Greece, with 26% unemployment and
30% of its citizens retired has more people unemployed or retired than working.
More of their working citizens work for the government than for private
business. Their debt to GDP ratio is astronomical – they are spending far more
than they are earning. It’s like you, earning minimum wage and spending like
George Soros.
As a result of its profligate
spending (17.5% of GDP) on social benefits – pensions and such - it is in no
position to repay the billions of Euros loaned to them in the past few years.
This leaves the ECB, IMF and the
Greek government with limited choices.
They can do a public bail-in, like
Cyprus did in 2013-2014. That was a very popular move. Take the money from
depositors – steal it – so you can shore up a failing institution. Now, out of
the kindness of their good little hearts, the bankers didn’t steal the money of
the mom and pop depositors. They focused on the big kids – depositors with more
than 100,000 Euros – with ample warning beforehand so those big depositors had
time to shift the bulk of their wealth off-shore.
Right now, this week, Greece is
quietly doing this – without the forewarning Cyprus offered. After all, the
wealthy investors from Russia and other European countries probably didn’t make
the same mistake twice. Instead of depositing in ‘iffy’ places like the Med,
they’ve probably already shifted their deposits to more stable places – like Switzerland,
the Bahamas and the Cayman Islands.
In the meantime, hurting those mom
and pop depositors the most, banks in Greece are closed this week. The Greek
stock market is closed, at least through Tuesday. Depositors who have their
savings in the bank, if they wait long enough through the queue and if the
reserve isn’t drained by the time they get to the front of the line, may (with the government’s permission),
withdraw a whopping 60 EU per day - the equivalent of $66. No checks will be honored. In other words,
the money that people have in their bank accounts is no longer theirs. It
belongs to the bank and to the ECB and IMF.
Why is it like this? It’s simple. It
is because the socialist model doesn’t work. They, the noblesse oblige
governments, have run out of other people’s money.
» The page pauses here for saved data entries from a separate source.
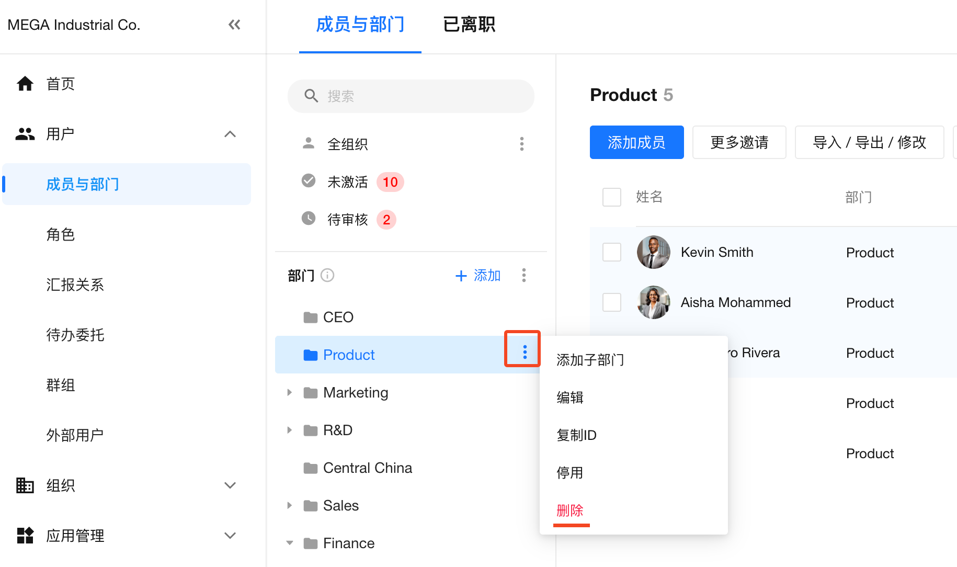The image size is (957, 567).
Task: Focus the search (搜索) input field
Action: [x=418, y=96]
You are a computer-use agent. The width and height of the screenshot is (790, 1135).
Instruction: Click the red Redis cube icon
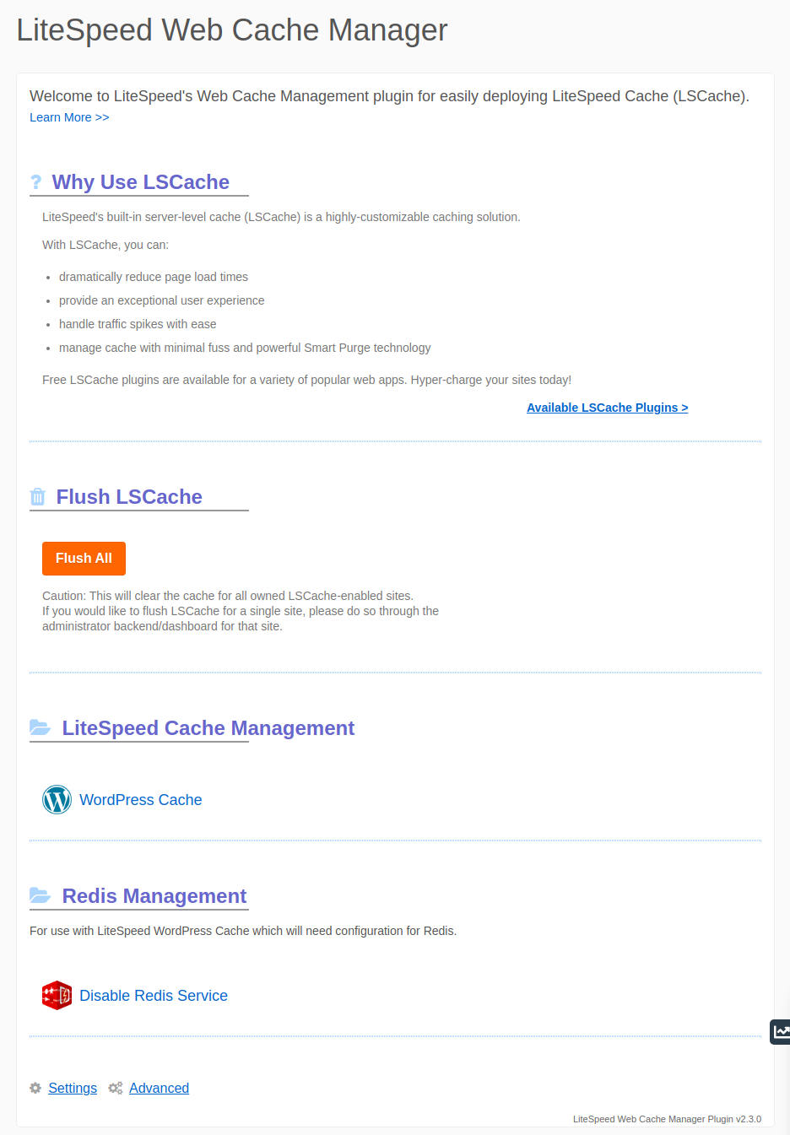click(57, 995)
They ran out of their own, from
their own citizens, several years ago. Then they turned to the primary members
of the EU and held out their hand, ‘help us, please’. The EU obliged by handing
over billions of their citizen’s
money to failing economies.
Socialism has never worked. Not
once. It’s a wonderful ideal – if you’re lazy and don’t want to work hard to
earn your keep. Take what others make – the ‘from each according to their
ability’ theft of another’s labor.
Socialism is, in its most fundamental
definition, slavery.
Stop and study that Marxist ideal: From each according to his ability, to
each according to his need.
In other words, simple words, take
from those who are able and give it to someone else.
When you have a society that hands
out more than it takes in – the second half of the Marx ideal of ‘from each
according to their ability, to each according to their need’
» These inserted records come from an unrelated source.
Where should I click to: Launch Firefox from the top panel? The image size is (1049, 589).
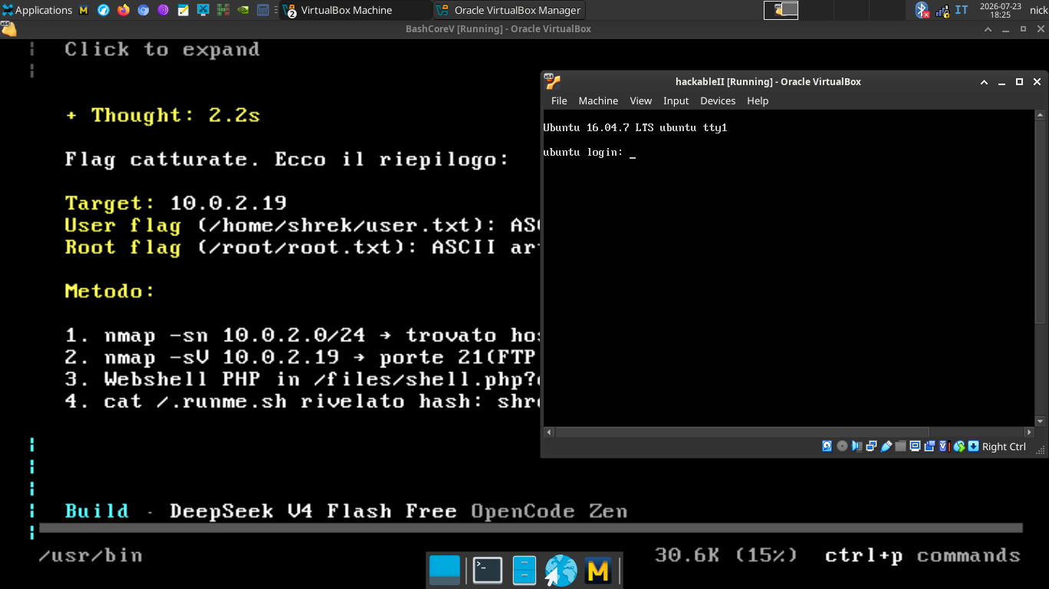tap(123, 10)
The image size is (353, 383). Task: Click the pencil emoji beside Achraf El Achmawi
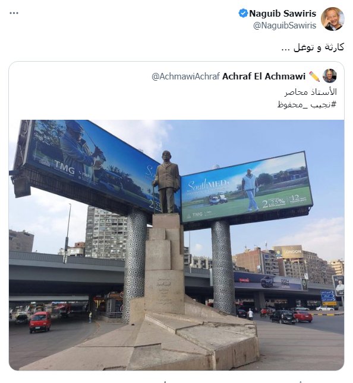tap(314, 76)
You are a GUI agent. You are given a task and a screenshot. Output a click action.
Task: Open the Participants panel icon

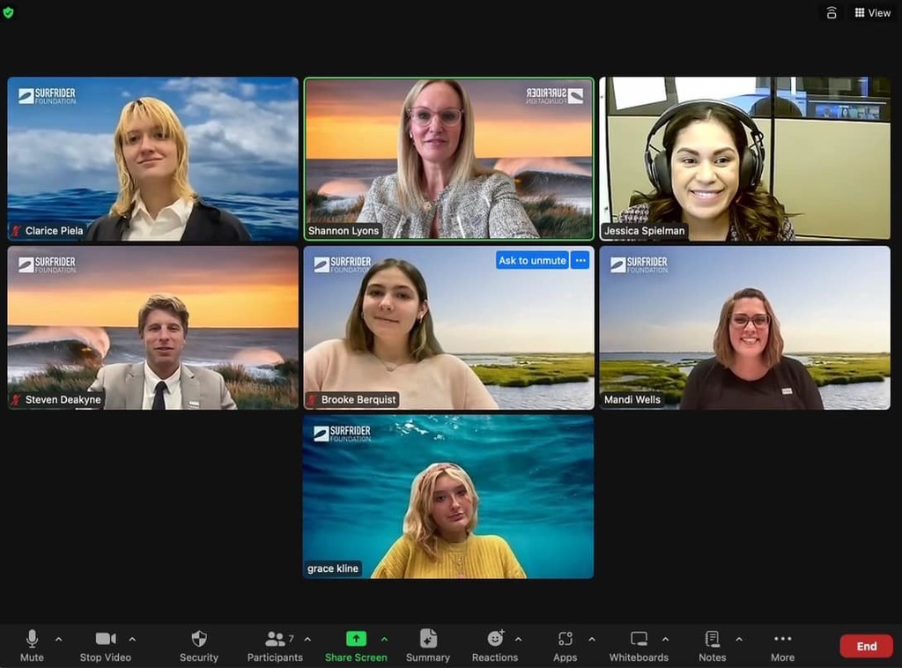point(275,639)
– you have a failing system. It is not sustainable.
At a ratio of 2:1 non-workers to
workers, it becomes a slave state. Look at Greece.
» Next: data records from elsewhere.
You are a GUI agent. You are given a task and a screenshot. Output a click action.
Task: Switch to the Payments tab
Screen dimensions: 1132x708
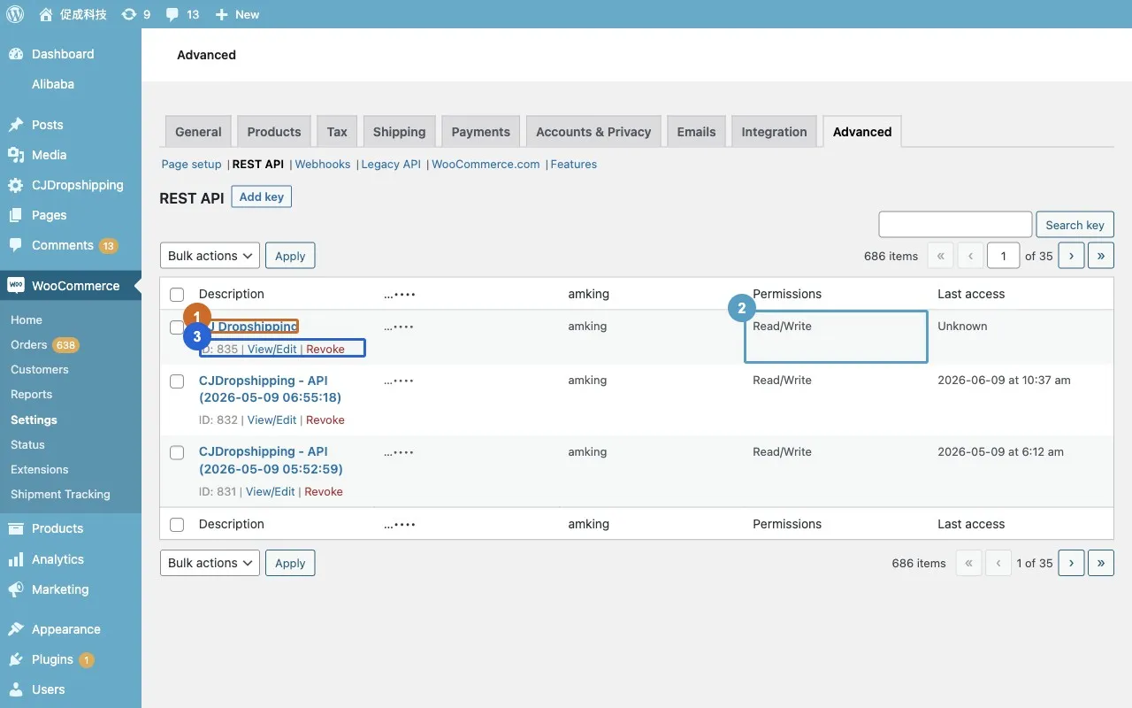[480, 132]
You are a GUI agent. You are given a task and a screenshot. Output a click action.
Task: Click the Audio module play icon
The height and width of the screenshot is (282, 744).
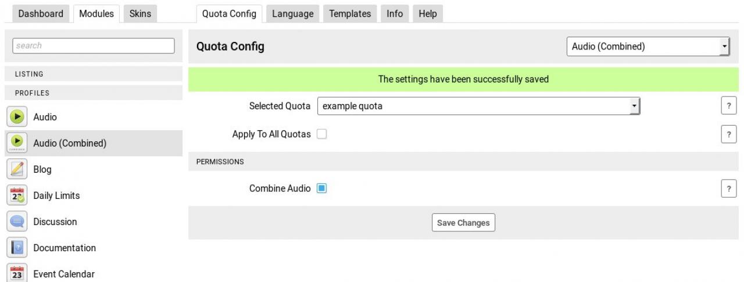click(17, 117)
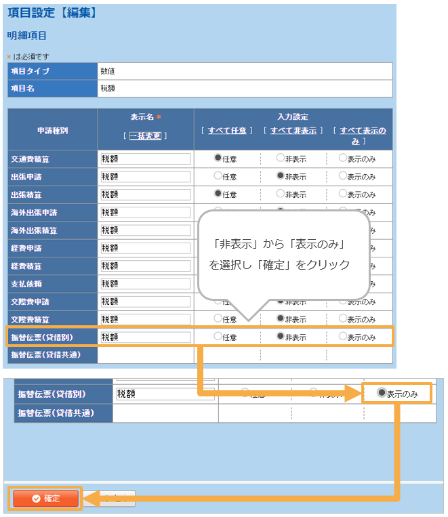448x517 pixels.
Task: Set the 出張精算 row to 非表示
Action: pyautogui.click(x=280, y=194)
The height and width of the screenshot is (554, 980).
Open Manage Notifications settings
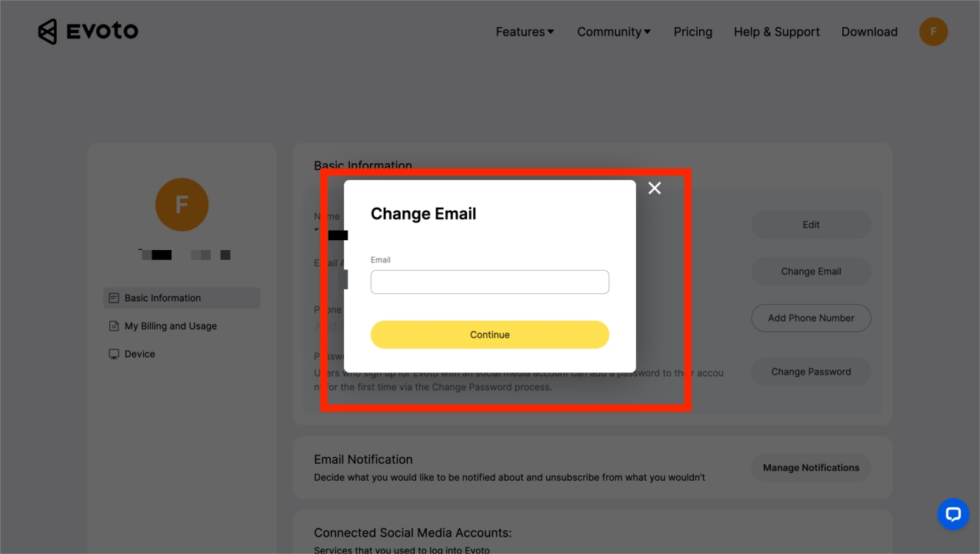coord(811,468)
The one worker is toiling to support
two people. Never mind that the worker wants to enjoy the fruits of their
labor, too. They do not willingly get up in the morning and go to work so they
can be slaves who support the non-workers. At that point, they are slaves; nothing
more, nothing less because their effort is given away to support someone else.
They are not a free individual, using the gifts given to them by Fate or God or
whatever. They Are A Slave.
That’s where Greece is now. The
workers are working harder and harder to pay the taxes and the fees and the
levies that provide the pension funds to the non-workers.
It didn’t work in the Soviet Union –
the Soviet Socialist Republic that died in the 1980’s – a mere 70 years after
starting. It isn’t working in Greece now. The only question remaining is how
long it will take to collapse and who will be next.